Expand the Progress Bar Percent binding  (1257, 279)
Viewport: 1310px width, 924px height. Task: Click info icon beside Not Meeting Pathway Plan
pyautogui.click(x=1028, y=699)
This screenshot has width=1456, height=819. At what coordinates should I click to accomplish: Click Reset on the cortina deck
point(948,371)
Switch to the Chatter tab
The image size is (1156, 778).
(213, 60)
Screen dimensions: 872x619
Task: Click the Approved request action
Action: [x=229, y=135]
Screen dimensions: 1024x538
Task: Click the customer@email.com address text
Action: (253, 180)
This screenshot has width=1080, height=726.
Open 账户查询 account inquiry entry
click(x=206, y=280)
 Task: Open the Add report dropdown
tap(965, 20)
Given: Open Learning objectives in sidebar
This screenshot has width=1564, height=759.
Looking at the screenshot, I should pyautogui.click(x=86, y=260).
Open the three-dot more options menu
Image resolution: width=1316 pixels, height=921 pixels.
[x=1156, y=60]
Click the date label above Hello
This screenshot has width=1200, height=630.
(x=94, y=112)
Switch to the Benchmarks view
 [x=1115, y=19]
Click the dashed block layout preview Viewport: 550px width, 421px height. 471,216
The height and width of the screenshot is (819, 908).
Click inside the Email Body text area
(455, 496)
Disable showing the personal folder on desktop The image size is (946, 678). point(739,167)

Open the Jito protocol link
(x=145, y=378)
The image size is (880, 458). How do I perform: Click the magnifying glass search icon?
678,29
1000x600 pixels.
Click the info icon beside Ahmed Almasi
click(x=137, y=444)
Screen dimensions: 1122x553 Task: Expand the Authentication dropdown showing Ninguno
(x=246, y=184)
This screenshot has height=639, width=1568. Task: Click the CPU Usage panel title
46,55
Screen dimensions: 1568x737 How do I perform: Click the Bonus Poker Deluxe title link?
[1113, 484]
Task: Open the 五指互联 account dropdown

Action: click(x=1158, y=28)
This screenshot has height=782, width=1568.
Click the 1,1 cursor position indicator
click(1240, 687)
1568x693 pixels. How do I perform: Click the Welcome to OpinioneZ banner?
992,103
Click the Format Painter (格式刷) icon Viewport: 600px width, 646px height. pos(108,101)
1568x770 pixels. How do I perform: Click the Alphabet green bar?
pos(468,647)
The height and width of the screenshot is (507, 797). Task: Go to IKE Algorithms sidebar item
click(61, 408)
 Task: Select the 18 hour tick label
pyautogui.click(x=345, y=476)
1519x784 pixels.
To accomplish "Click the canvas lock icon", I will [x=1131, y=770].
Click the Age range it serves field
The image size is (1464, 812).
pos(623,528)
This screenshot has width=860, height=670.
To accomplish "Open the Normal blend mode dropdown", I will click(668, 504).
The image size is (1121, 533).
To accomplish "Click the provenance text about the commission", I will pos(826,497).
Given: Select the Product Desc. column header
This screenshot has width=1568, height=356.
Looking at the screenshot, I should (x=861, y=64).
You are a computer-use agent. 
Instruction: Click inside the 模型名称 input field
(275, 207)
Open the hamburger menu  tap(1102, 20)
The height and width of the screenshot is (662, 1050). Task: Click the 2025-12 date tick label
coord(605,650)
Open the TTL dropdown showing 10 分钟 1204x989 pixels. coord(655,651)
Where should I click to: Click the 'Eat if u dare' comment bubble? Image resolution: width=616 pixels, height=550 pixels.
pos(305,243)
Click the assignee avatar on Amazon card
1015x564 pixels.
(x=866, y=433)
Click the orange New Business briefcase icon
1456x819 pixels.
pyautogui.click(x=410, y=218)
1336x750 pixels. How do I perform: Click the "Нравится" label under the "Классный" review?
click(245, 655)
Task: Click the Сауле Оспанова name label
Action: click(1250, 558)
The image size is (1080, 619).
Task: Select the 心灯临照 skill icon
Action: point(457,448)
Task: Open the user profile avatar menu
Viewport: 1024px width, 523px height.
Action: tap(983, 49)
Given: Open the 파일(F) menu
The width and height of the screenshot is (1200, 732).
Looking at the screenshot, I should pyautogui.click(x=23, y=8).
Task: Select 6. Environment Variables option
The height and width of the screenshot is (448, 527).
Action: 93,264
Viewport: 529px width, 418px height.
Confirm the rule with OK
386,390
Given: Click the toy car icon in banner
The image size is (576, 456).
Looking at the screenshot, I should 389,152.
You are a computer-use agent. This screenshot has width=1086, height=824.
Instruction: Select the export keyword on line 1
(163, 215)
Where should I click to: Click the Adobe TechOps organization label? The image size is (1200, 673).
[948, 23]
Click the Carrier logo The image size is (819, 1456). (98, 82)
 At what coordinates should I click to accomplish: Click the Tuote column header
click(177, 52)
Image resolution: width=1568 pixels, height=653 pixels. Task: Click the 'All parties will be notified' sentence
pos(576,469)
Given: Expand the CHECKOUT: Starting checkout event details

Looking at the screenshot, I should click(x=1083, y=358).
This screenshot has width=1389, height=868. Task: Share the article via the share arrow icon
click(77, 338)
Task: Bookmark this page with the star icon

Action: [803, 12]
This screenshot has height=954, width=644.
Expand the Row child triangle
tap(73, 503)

○ ○ ○ ○ ○ ○ ○

Pull every line containing "avatar" out of the records.

> Result
Click the assignee avatar on Amazon card
Task: Open the user profile avatar menu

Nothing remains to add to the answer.